Forced from his residence in an old Victorian house to make way for a redevelopment, Tim Gilbert said he was wandering Koreatown in November looking for a place to live when he ducked through a hole in a fence into a vacant lot and found himself alone.
He set up camp, and as other followed suit, began to build a little community: Toward one corner of the 15,000-square foot lot, Gilbert erected a pickleball net he said he found near Wilshire Boulevard. Behind the net, where people volley from time to time, is a small garden of tomatoes, cannabis and onions that he tends to. There are at least two barbecues, one propane, one charcoal.
“When you are kind of going through something that is a rough time, you look for ways to keep your spirits up,” Gilbert said.
The encampment is one of the thousands in Los Angeles that are both ephemeral refuges from the dangers of sleeping alone and a constant frustration for the people nearby who pay rent and mortgages and want their neighborhoods clean. The little extra pleasures on Manhattan Place make it unique — the green grass that comes with winter rains, grilling hamburgers, recreational sport.

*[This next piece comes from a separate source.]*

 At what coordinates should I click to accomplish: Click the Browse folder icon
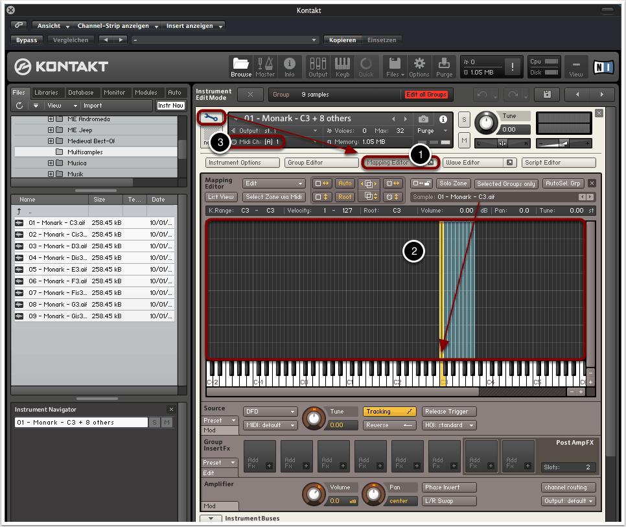pos(241,66)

Neighbors lodged complaints about the encampment, including concerns over fires after encampment residents appeared to have broken into a street light and attached an extension cords to receive power.
Others cited drug sales and concerns over personal safety.

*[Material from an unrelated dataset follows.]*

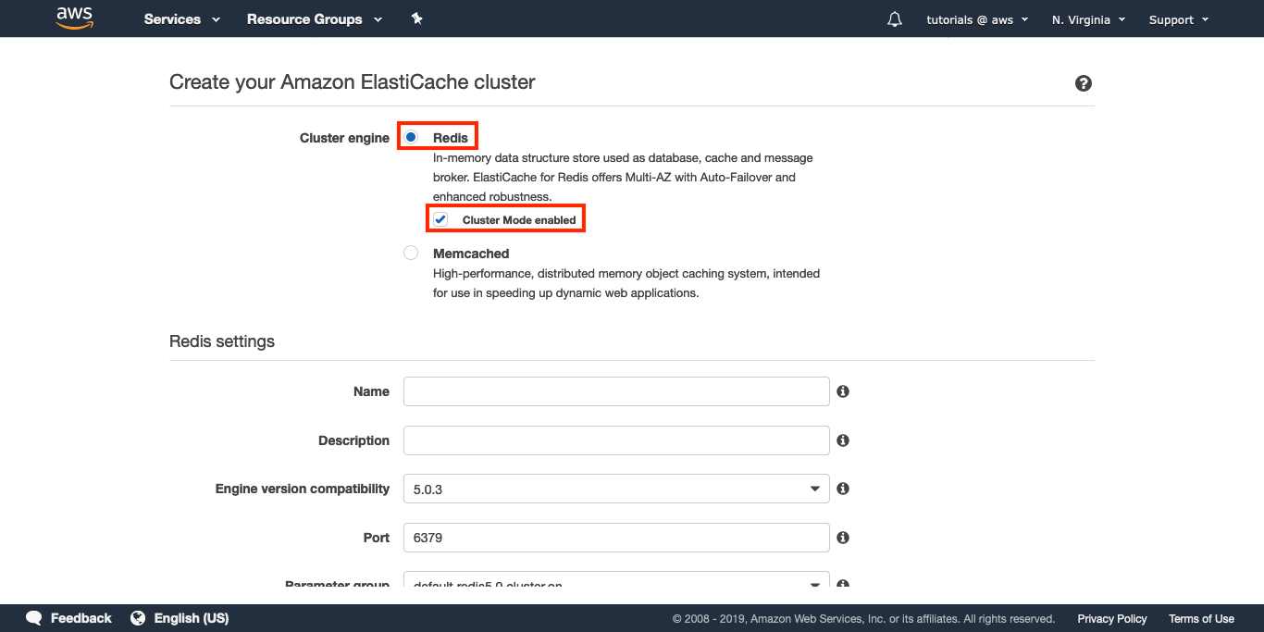1264x632 pixels.
Task: Open the tutorials @ aws account menu
Action: [x=976, y=19]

Adalberto Aguirre, 72, lives across the street in a building he has called home for 34 years and said residents of the encampment constantly yell and fight at night, making it difficult to sleep.

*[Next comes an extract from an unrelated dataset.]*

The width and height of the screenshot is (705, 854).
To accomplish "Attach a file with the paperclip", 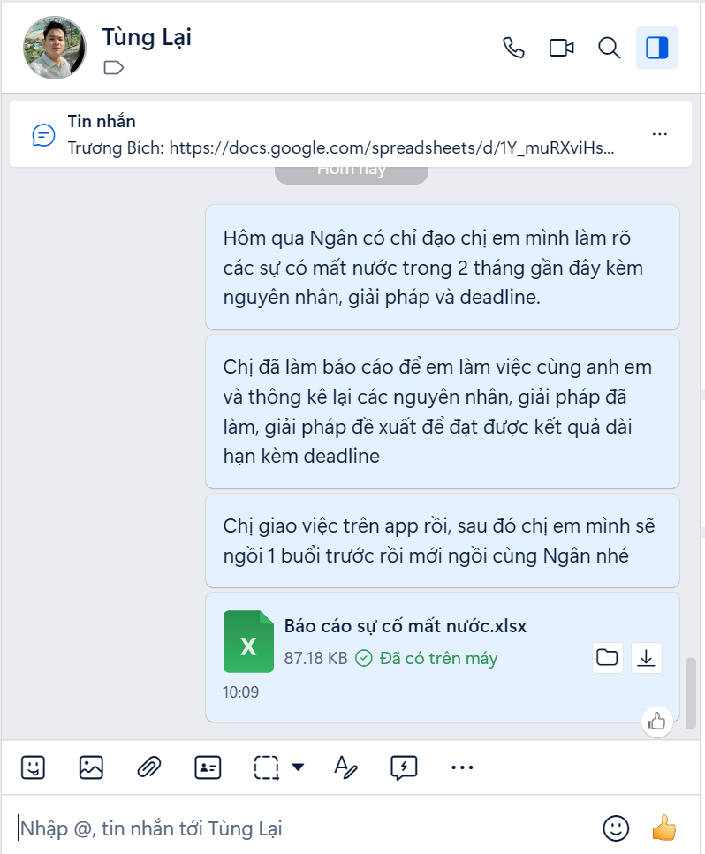I will point(148,767).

Sometimes, he said, the occupants will shout at him and other neighbors unprovoked.
“It’s terrible,” Aguirre said.
Another neighbor, Christine Pak, 30, said there’s constant broken glass on the sidewalk in front of the encampment, making it dangerous to walk her dog.
After the sun sets, she said she sees what look like drug deals, with people popping into the encampment for only a few minutes, before they leave.
There needs to be more affordable housing built for the homeless, Pak said, but “I don’t think it’s right for them to camp at a property that’s not theirs.”
On a visit to the encampment last week, trash was strewn between roughly 10 tents and makeshift shelters. The grass was brown. Flies swarmed a piece of excrement.
The site previously was the site of several housing units that were demolished in 2022, city records show.
Officials have said it has been difficult to remove the encampment, because the land is private property.
A spokesman for Councilwoman Katy Yaroslavsky, who represents the area, said their office “has been working to move the city bureaucracy to act on this for several months” and the Department of Building and Safety is now in touch with the property owner and working to clear the lot.
“It’s completely unacceptable,” Yaroslavsky said in a statement. “Private property owners put entire communities at risk when they let vacant or abandoned properties spiral out of control, and the city bureaucracy makes things worse by moving far too slowly.”
On Friday, a day after a story aired on ABC 7 that said reporters were threatened when visting the site, a homeless man walked past a KTLA news van and stopped near a small hole in a locked, tarped fence that serves as entry to the vacant lot.
Benito Saragosa said he stays on the street, not in the lot, but knows “good people” who live behind the fence.
“This is horrible living,” he said. But “where you do you want them to stay at?”
Before entering the encampment, a Times reporter and photographer stood outside and watched Gilbert and another resident, Tahj Banks, exit.
Gilbert, 43, said the encampment has been mostly peaceful, except for one alcohol-fueled fight, and he wasn’t aware of any visitors who were threatened or of any drug deals.
Banks, 36, said he moved into the lot not long after Gilbert. He said he became homeless, because of a combination of job loss and relationship problems.
They agreed to take The Times inside.
Banks showed off his canvas paintings, including a mostly black-and-white figure, in a graffiti art style, who is simultaneously smiling and crying.
“That’s me,” Banks said, wearing a red hat that had the words Ice Cream written in white letters. “There is a lot going on, a lot to handle and deal with.”
A short time later, a man in a white dress shirt walked through the hole in the fence and toward a tent.
“He does a lot of cooking,” Gilbert said. “He claims to be the owner [of the lot].”
A Times reporter told the man the city wants to remove the people living there.
“Who is also telling you that … is a criminal and a thief,” the man said. “I am the owner of the city of Los Angeles and the owner of this lot.”
According to real estate research firm CoStar, the lot is owned by Elk Development, which plans to build a 60-unit housing complex on-site. The company did not respond to an email seeking comment.
Gilbert and Banks said police officers told them they had to be out by Thursday, and anyone remaining would have their belongings thrown away and arrested.
They said they aren’t sure where they will go, but Gilbert said the city told them there are some beds available nearby.
Zach Seidl, a spokesman for Mayor Karen Bass, said encampment residents are being offered services and housing and the city “will address the safety and cleanliness issues” at the site, while working to “hold the property owner accountable for the related costs.”